Web automation

Mike Meyer mwm at mired.org
Tue Nov 8 22:30:49 CET 2005


qwweeeit at yahoo.it writes:
> answering to Mike Meyer who replied to the following
> assertion on my part:
>  >> but I supposed the everyone knew that web automation
>  >> (and in general  "automation") is only a problem in Linux.
> with...:
>> I don't know it. I don't believe it, either. I automate web tasks on
>> Unix systems (I don't use many Linux systems, but it's the same tool
>>  set) on a regular basis. In fact, I automate *lots* of tasks on Unix
> Perhaps there is a misunderstanding: I intend not the
> script (like bash) automation, but the user emulation on the GUI side,
> which allows automation by programmatically emulating a lot of repetive
> user tasks.

That's a *very* silly way to automate a task. When I'm automating a
task, the *last* thing I want to do is think about selecting menu
entries and pressing buttons on a GUI. I want to think about the
operations on the object in question. A good automation interface will
let me do the latter. A poor one will force me to do the
former. Further, a good automation interface will let my script work
without needing to open a GUI, or even needing the resources required
to open the GUI - unless my script explicitly wants to open a GUI,
anyway.

That's also a very silly way to define automation. Sort of like
defining "transportation" as "a horse and buggy", and then declaring
that people who only have access to Mac trucks or Lear jets have a
"problem with transportation."

> But if the html server only enables the access from a browser, I am
> obliged to cheat and disguise twill as a browser.

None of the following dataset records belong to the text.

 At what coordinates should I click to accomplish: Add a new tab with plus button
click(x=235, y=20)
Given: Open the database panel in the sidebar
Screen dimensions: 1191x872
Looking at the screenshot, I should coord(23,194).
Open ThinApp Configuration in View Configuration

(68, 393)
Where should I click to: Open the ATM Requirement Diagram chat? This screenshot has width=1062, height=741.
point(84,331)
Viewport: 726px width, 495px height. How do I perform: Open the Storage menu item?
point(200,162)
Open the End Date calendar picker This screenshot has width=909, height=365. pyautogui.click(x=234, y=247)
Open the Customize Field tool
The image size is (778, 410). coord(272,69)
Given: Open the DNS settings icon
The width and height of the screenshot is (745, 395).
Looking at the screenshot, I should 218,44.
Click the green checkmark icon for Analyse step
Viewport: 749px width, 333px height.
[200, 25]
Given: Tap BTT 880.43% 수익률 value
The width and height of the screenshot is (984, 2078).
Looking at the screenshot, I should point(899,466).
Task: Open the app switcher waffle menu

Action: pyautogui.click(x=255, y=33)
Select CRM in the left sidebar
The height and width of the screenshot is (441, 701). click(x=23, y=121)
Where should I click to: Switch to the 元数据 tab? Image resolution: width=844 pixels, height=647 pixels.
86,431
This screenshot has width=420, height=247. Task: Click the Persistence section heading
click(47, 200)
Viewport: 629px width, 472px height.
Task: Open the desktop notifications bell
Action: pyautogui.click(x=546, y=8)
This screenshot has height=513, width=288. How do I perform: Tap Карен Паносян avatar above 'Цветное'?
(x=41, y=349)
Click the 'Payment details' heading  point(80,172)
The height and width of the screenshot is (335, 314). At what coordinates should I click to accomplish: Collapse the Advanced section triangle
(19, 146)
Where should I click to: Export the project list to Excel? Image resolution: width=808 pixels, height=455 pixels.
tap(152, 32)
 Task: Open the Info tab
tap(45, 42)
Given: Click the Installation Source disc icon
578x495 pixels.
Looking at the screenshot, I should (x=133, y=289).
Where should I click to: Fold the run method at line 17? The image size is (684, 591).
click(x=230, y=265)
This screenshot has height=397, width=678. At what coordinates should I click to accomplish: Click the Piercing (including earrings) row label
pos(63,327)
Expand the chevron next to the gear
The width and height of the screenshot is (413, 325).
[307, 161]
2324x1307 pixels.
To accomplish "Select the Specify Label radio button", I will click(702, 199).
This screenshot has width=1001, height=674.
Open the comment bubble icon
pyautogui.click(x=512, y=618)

So? Most such sites actually enable access from a small set of
browsers. So lots of off-brand browsers have setting to disguise
themselves as other browsers, or even enter an arbitrary string. If
your browser has to do it, why should it matter if your not-a-browser
has to do it?

> By the way you already took part in a discussion on sending keystrokes
> to a GUI application, "fake" flags and low-level programming
> (you proposed python-xlib to avoid indeed low-level programming).

Yes, I'm aware of that. Just because I disagree with your definitions
and think you're doing things the hard way doesn't mean I'm not going
try and help you if I think I can. But when you then make a false
statement - or even one that could be misinterpreted as false -
disparaging solutions I've had excellent success with, I'm going to
point it out.

> But in that I disagree with you. For me it's better to spend my time
> in strenghtening security (firewalls, antivirus etc...) and then choose
> among the various solutions in Windows as far as macro languages are
> concerned (very likely I will choose Autot).

On the whole, I believe that Unix has better macro languages than
Windows. That's because Unix scripting has been around since before
there was MS Windows. Or before MS DOS, for that matter.

> And I can keep on using Python if I want...
>
> The contribution of Paul Boddie is valuable. I too examined DCOP
> and even chose as browser Konqueror, being a KDE application.
> But DCOP doesn't go to such a low level. It is not possible
> to send a simulated keystroke from one KDE application to another.

That you *want* to do those things would seem to be an indication that
you're trying to do the wrong thing. When scripting on Unix, you
usually get to work at a *much* higher level than emulating keystrokes
or mouse clicks. Why would you want to work at that low a level when
high-level alternatives are available? Wanting to do that on Unix
because that's how you'd do it on Windows is sort of like wanting to
process a string character at a time in Python because that's how
you'd do it in C/C++/Java/whatever. You're better off learning to use
the tools on the platform to your advantage than trying to make the
platform be what it isn't.

        <mike
-- 
Mike Meyer <mwm at mired.org>			http://www.mired.org/home/mwm/
Independent WWW/Perforce/FreeBSD/Unix consultant, email for more information.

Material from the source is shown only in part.